Eppure, questo fine 2023 impone di evocare l’esperienza di chi decise, trent’anni fa, di provare l’ebbrezza e la brezza del mare aperto. Di non assuefarsi all’inevitabilità del destino e di quello dei poveri in particolare.  Unicamente con un intento iconico, certo non volendo minimamente proporre un’apologia inadeguata a qualsiasi delle esperienze politico-sociali sin qui percorse. Il 1 gennaio 1994 il mondo intero, e quello latinoamericano in particolare, prendeva atto dell’affermazione di un movimento nato 10 anni prima in una foresta messicana. Trent’anni fa, l’Ejercito Zapatista de Liberacion Nacional – EZNL – lanciava una sfida decisiva al regime del dittatore Salinas che proprio quello stesso giorno celebrava l’entrata in vigore del trattato di libero scambio con gli USA e il Canada, il famigerato NAFTA (North American Free Trade Agreement). Cinque uomini e sei donne rifugiatisi 10 anni prima nella selva Lacandona, portarono un attacco al sistema capitalista e liberista del Messico, e del mondo intero, sorretti dalla decisione di decine di comunità indigene, centinaia di uomini e donne, migliaia di militanti negli anni aggiuntisi alla causa. La loro consultazione permanente portò alla decisione popolare di occupare, manu militari, sette città del Chiapas per insediarvi un’autorità indigena autonoma e indipendentista.  

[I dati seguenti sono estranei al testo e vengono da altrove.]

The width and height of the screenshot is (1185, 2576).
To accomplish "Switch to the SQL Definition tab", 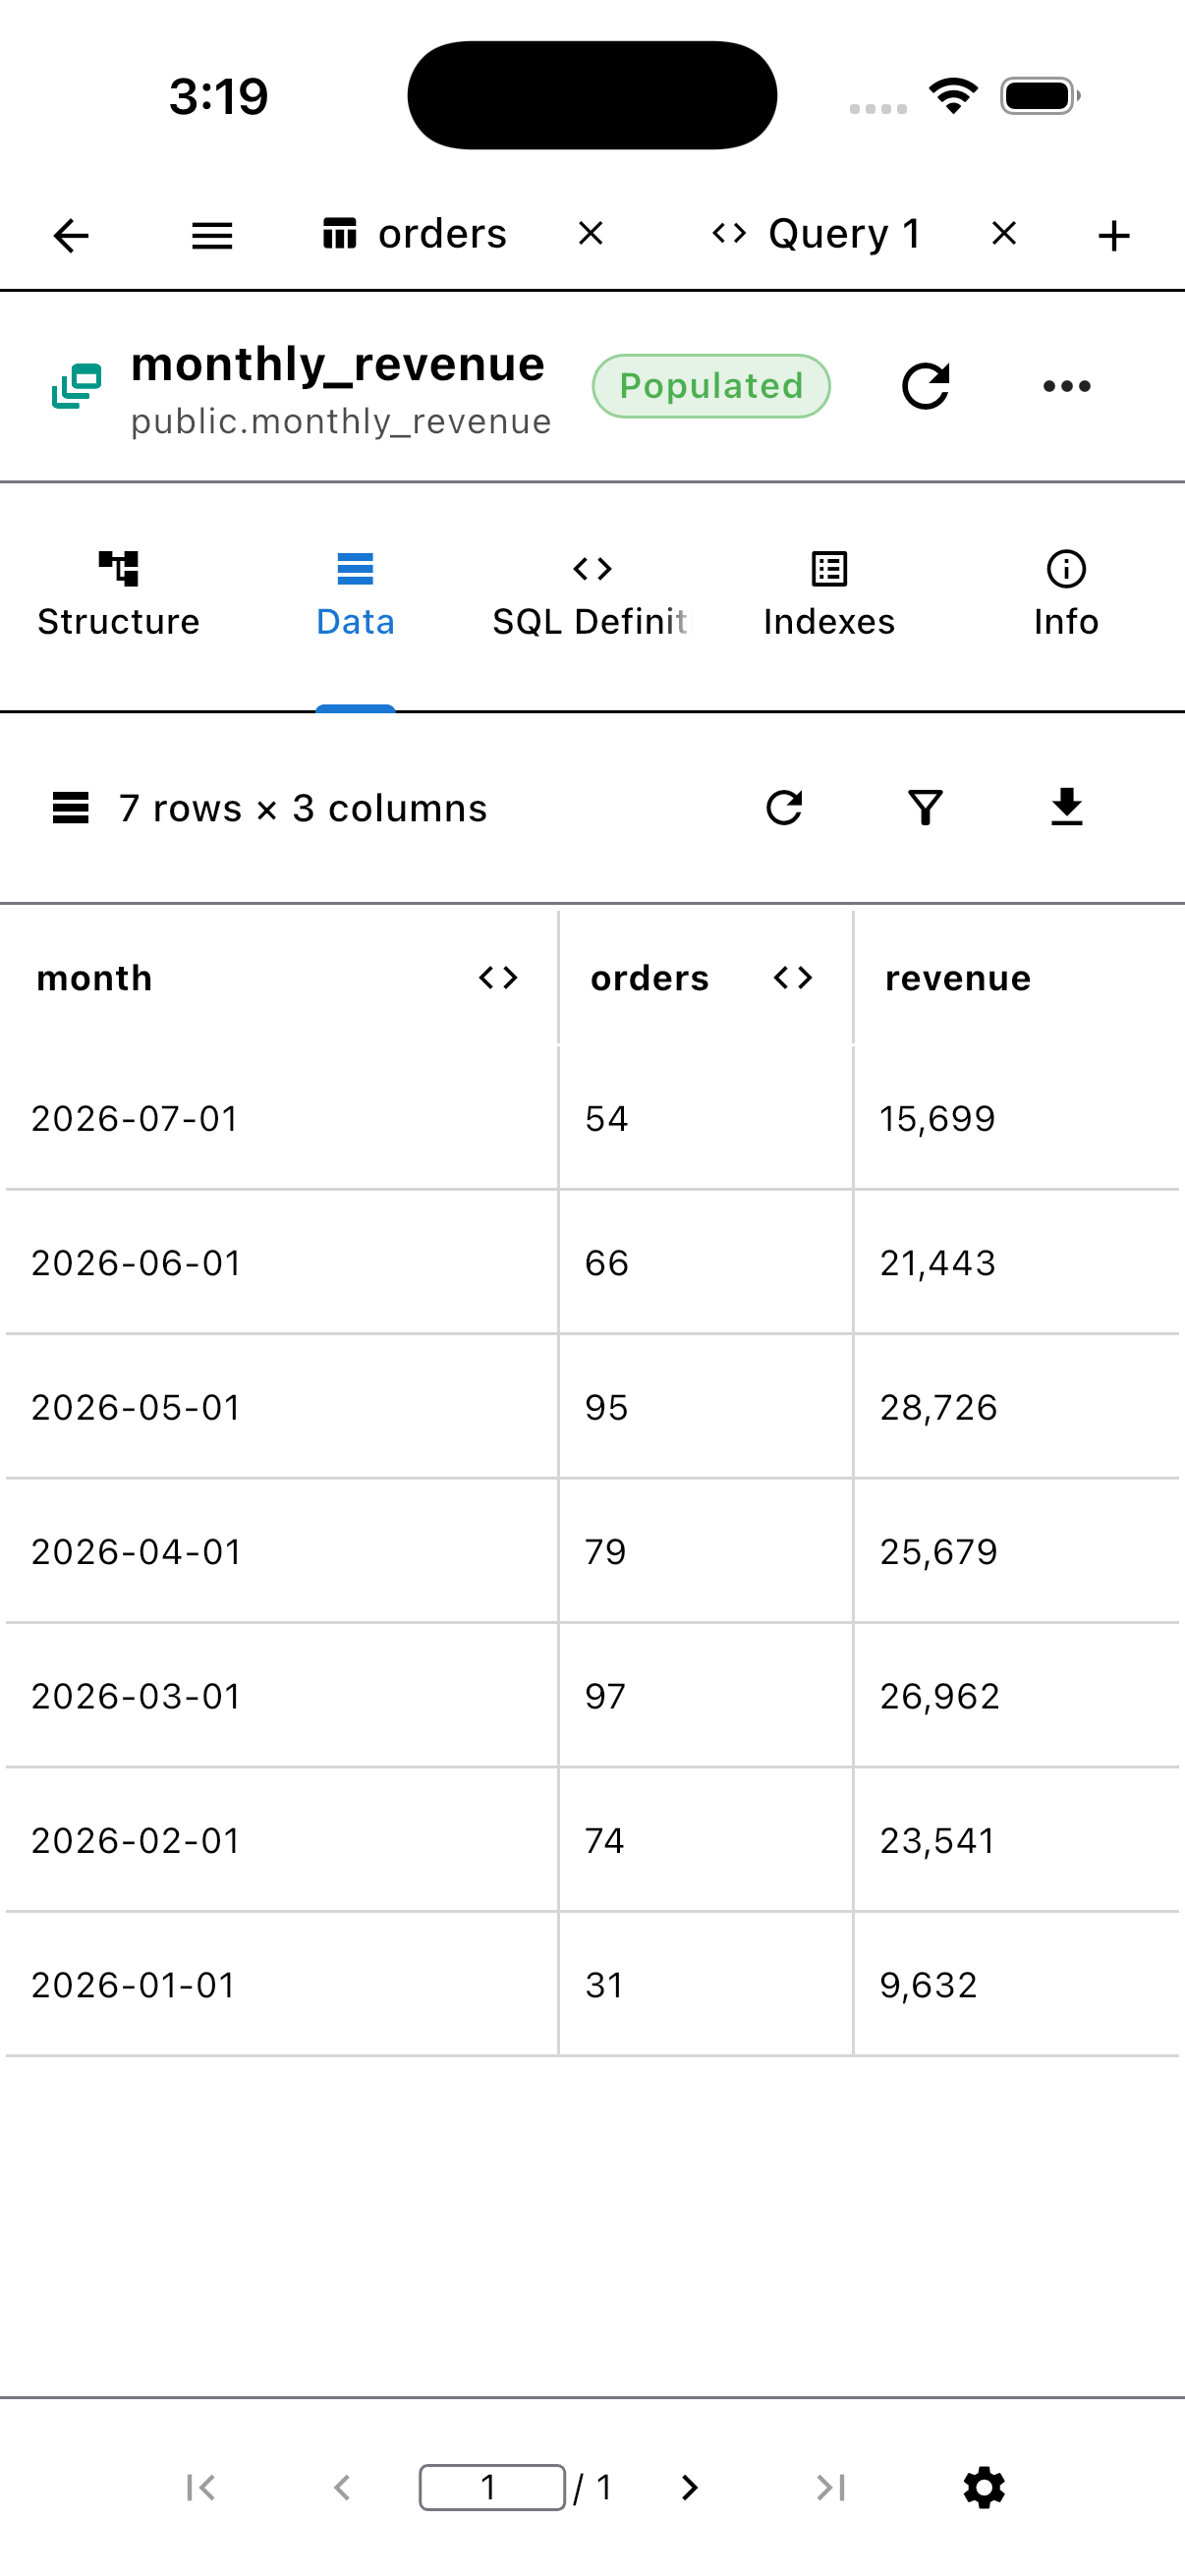I will [592, 596].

La storia successiva del EZNL è ai più nota e, soprattutto, troppo articolata per includerla in questa riflessione. Certo è che, nel ben come nel male, questo movimento indigenista, sorto oltre i concetti di “destra e di sinistra”, divenuto icona dell’antiglobalizzazione dei decenni successivi, fonte di ispirazione per diversi altri movimenti popolari, sperimentatore di un nuovo paradigma di proprietà fondiaria e di una nuova architettura educativa, ha saputo mettere in atto un sistema di autonomia sociale, culturale e amministrativa degno di considerazione. Sicuramente di rispetto. Anche per la sua capacità di continuamente rinnovarsi; di ripercorrere errori commessi e mettere in campo radicali innovazioni e correzioni; di fare della partecipazione attiva dei cittadini un punto irrinunciabile e qualificante la propria idea di territorio e di comunità; di giungere ai 30 anni di storia testimoniando la possibilità di praticare alternative ad un pensiero egemonico e strumentalmente propagato a difesa dello statu quo. Lo hanno fatto e lo stanno facendo pagandone il prezzo di persecuzioni, arresti, violazioni dei diritti, violenza di stato e, sempre di più, soprusi e delitti efferati da parte dei narcotrafficanti.

A loro e a tutti coloro che nel mondo provano a non assuefarsi, il più sincero augurio di un 2024 migliore. Se lo sarà per loro, lo sarà per molti altri. Anche per noi.  

Cosa succede dopo? Ebbene, ognuno costruisce la propria idea, il proprio pensiero, il proprio piano su ciò che è meglio. E ognuno forse ha un pensiero diverso e un modo diverso. E questo va rispettato. Perché è nella pratica organizzata che si vede cosa funziona e cosa no. In altre parole, non esistono ricette o manuali, perché ciò che funziona per uno potrebbe non funzionare per un altro. Il “comune” mondiale è la condivisione di storie, di conoscenze, di lotte.

Dalle montagne del sud-est messicano. Messico, dicembre 2023. 500, 40, 30, 20, 10, 3, un anno, qualche mese, qualche settimana, qualche giorno, poco fa. Dopo.